そりゃあ、離れていた三年間の間に彼は軍人としての訓練を受けていたのだから、
民間人だった自分と比べることのほうがおかしいのだろうが。


如何せん、どうにも悔しい。


「キサカさんが呼んでいたぞ。」


そういって翡翠の瞳をほそめて、穏やかに笑う姿は昔と変わらず。

少し、安堵してしまう。

ああ、こういう表情を彼はするんだったのだと。

最近は思うようになったのは、戦時中は切羽詰った顔しか見れなかったせいだと思う。

記憶の中の彼はいつも笑っていたというのに。


「・・・キサカが?わかった、すぐに行く。」


彼女の口調もすっかり真似ができるようになった。

最初はこんな風に喋ることにとても違和感があったのだが、それも回を増すことに自然なものに変わっていった。
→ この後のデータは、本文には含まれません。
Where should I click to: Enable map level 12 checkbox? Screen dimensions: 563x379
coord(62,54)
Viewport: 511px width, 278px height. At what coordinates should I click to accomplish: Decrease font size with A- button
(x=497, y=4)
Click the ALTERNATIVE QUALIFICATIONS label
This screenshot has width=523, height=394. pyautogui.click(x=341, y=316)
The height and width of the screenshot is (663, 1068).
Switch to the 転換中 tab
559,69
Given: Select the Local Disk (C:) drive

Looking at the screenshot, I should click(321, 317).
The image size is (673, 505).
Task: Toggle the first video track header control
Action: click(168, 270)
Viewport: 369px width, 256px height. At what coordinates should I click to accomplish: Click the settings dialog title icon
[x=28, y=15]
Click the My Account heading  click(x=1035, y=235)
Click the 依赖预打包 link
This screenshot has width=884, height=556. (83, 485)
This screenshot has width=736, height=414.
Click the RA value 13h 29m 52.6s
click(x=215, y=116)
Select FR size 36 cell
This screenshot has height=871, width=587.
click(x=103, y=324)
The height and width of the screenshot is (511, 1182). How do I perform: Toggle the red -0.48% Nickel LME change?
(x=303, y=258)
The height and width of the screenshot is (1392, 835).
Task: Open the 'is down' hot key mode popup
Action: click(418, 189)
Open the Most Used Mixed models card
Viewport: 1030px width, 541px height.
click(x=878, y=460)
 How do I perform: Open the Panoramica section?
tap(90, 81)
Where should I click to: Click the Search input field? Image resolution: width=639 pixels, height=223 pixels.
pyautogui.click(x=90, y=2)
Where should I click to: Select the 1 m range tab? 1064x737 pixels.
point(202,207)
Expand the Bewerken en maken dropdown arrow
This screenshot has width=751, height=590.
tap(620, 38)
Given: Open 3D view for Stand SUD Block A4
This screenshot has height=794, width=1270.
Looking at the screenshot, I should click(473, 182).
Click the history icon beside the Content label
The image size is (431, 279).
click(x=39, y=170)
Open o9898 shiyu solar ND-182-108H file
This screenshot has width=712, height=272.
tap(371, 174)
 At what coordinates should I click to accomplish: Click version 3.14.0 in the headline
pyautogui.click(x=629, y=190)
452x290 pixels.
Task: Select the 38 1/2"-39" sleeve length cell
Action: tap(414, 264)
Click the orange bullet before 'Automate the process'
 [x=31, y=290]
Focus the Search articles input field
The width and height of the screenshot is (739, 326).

そういって、廊下を蹴って移動しようとすると不意に腕を引かれた。


「・・・・アスラン?」

不思議に思って、顔を上げると彼の困ったような顔がそこにあった。


「あ、いや・・・。なんでもない。」

何かをごまかすように、あせりながら言うその姿に疑問を隠せない。


「・・・・・?」

何を、あせっているというのだろうか。

何か用があるのなら早く言えばいいのに。


こんな風に言いよどむのは、いつもの彼らしくない。


しかし、こんな姿を見ると・・・・。


(・・・からかってみたくなるよね。)


遊び心が湧いたキラは、少し笑った後、優しい声音で言う。



「・・・・お前、大丈夫か?なんかあったら言えよ?」


そういいながら、相手に抱きつく。


(懐かしいなぁ・・・・・)


自分も戦時中、彼女にこうやってもらったのだ。

自分が、あまりにも情けない顔をしているから、と。


そうやってもらった後、自分が赤い顔をしていると、それに気付いたカガリの顔も紅く染まってしまったのだが。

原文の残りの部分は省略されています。